BEGIN Provided material

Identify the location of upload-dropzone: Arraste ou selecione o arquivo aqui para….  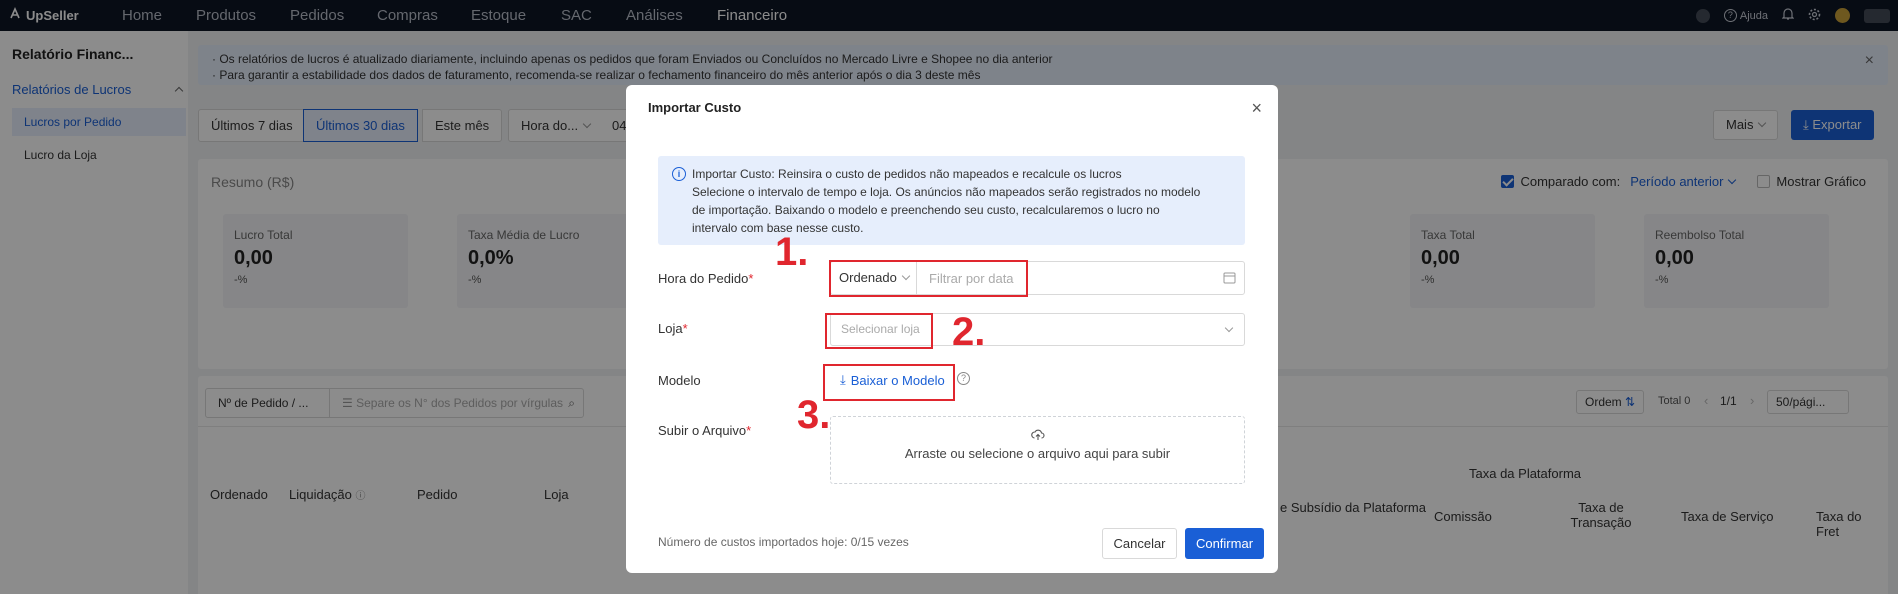
(1038, 450).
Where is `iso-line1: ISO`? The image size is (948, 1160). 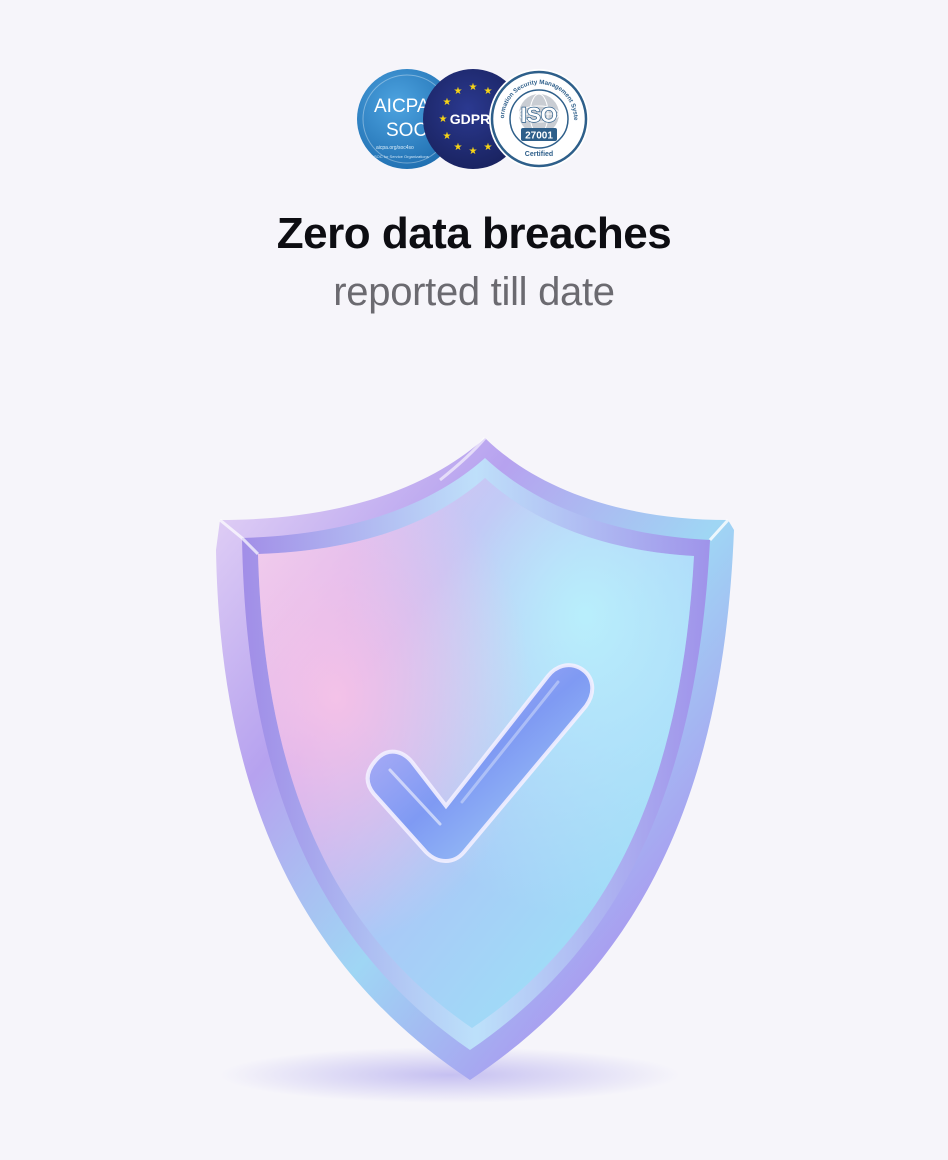 iso-line1: ISO is located at coordinates (539, 116).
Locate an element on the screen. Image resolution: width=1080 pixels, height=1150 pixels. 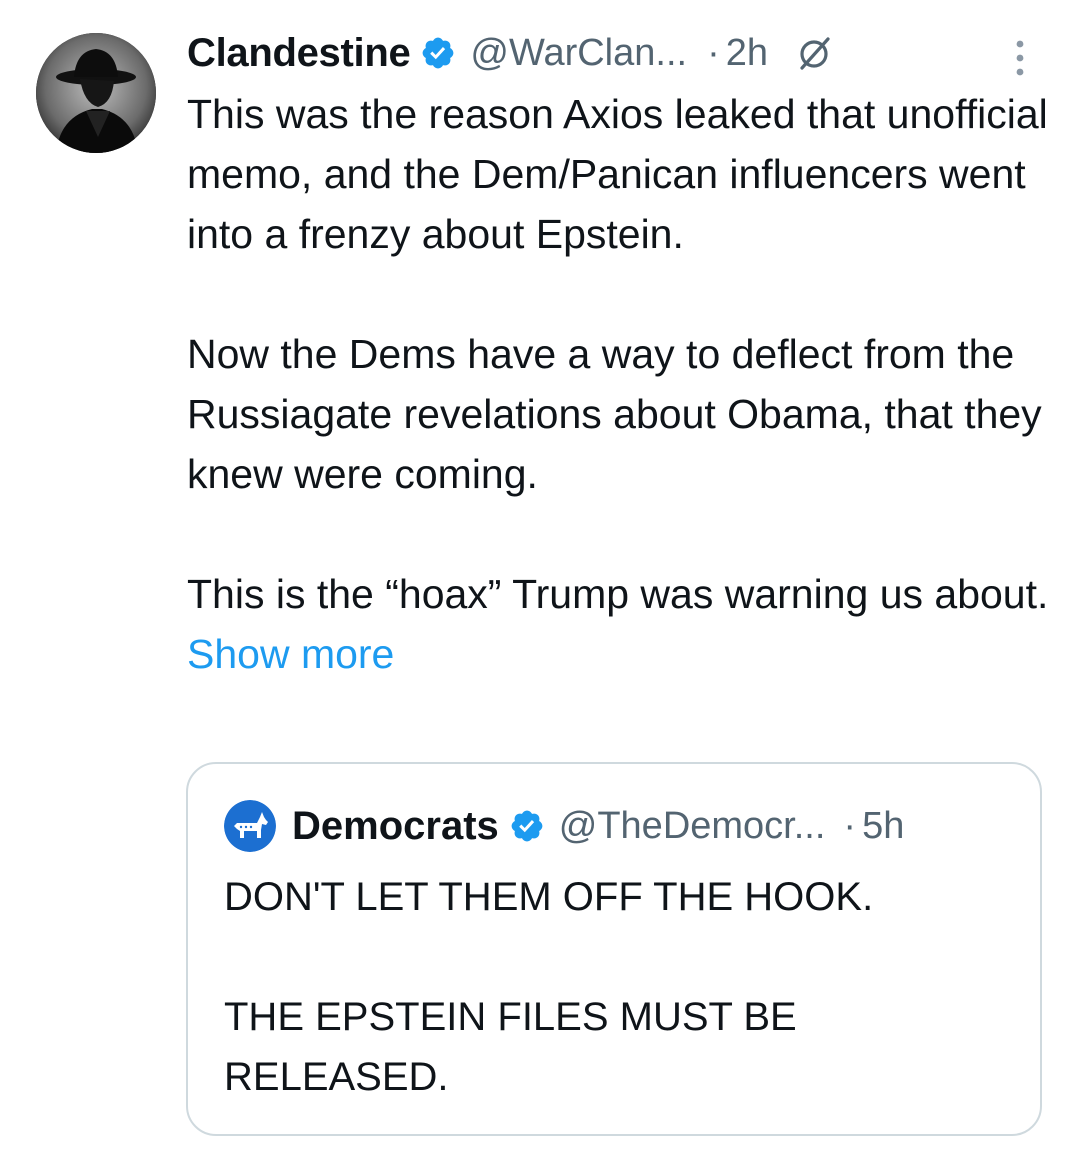
quoted-tweet-time: 5h is located at coordinates (883, 826).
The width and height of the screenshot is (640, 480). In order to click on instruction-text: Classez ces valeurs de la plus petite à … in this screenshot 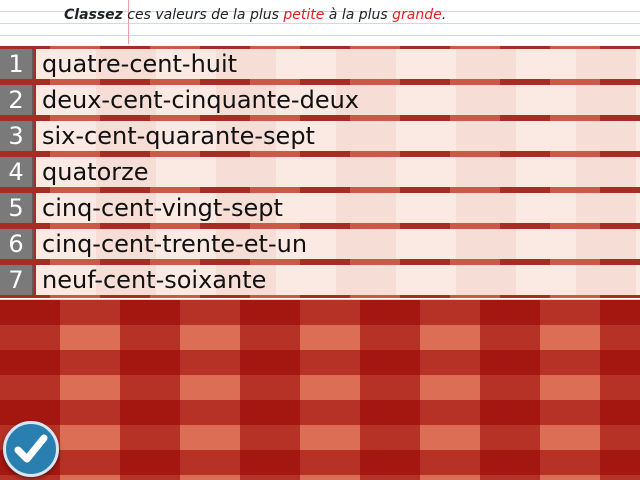, I will do `click(255, 15)`.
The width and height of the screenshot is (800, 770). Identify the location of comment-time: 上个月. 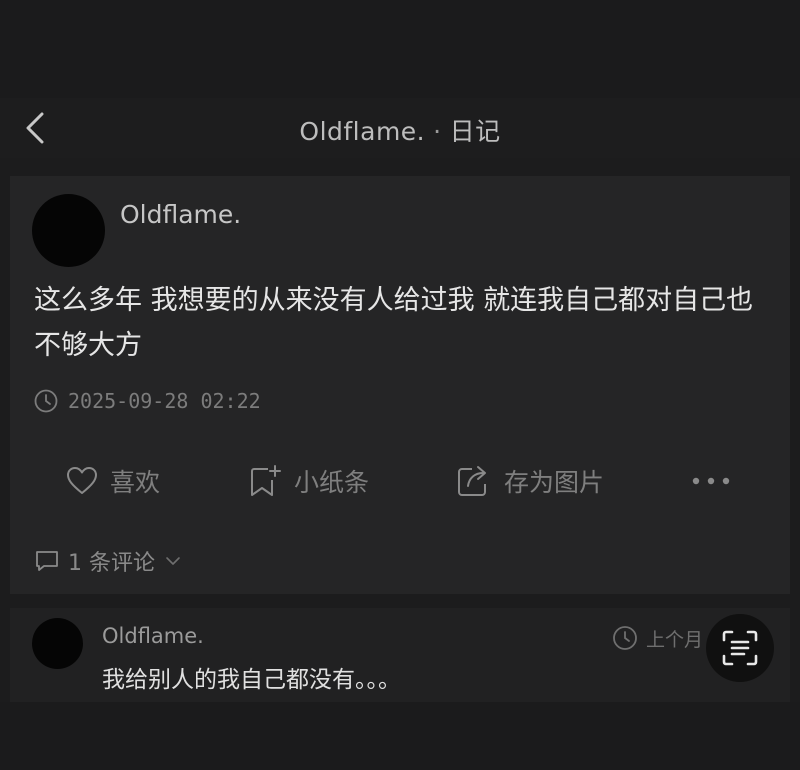
(658, 638).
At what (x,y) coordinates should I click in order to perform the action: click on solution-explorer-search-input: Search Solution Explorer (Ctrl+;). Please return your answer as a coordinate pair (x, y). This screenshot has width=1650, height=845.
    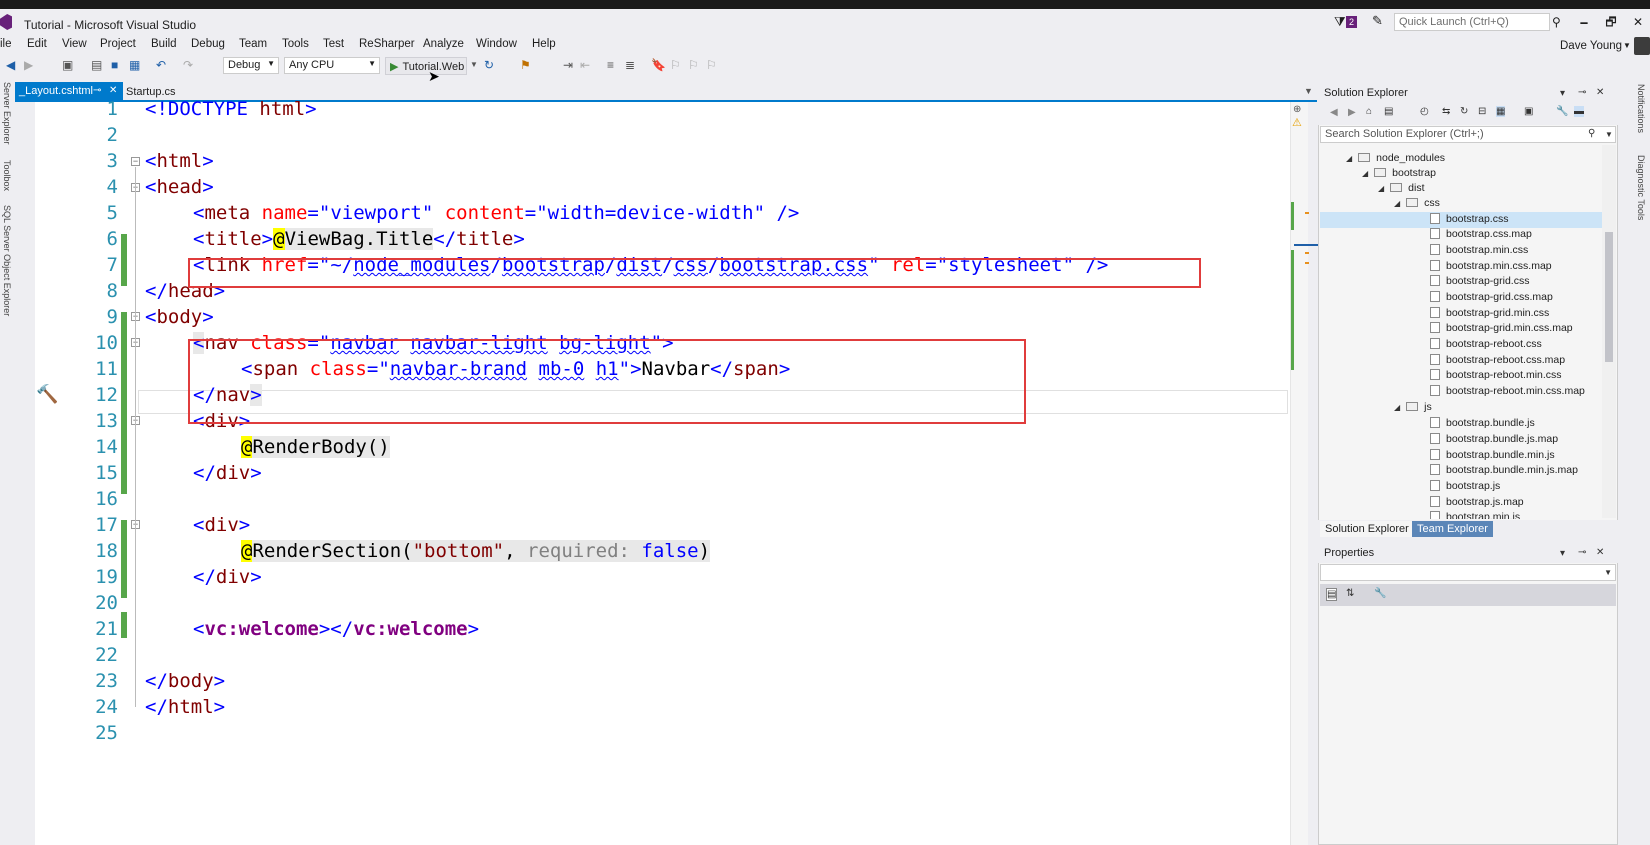
    Looking at the image, I should click on (1468, 134).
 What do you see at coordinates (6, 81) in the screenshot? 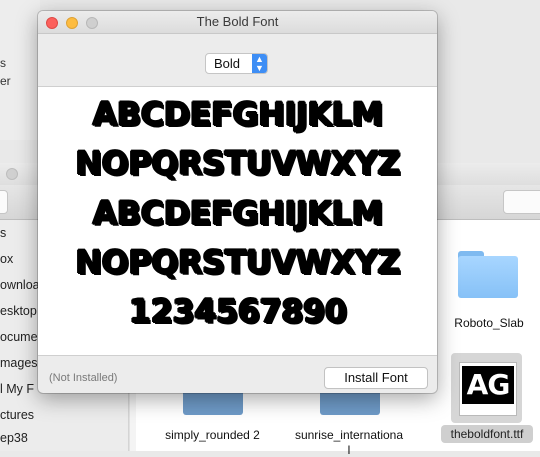
I see `desktop-item-label: er` at bounding box center [6, 81].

END Provided material

Show each line in the records above that contains the word "should".

* **Solution to this task**
At what (x,y) coordinates should I click in order to perform the action: click on solution-explorer-search-input: Search Solution Explorer (Ctrl+;). Please return your answer as a coordinate pair (x, y). This screenshot has width=1650, height=845.
    Looking at the image, I should click on (1468, 134).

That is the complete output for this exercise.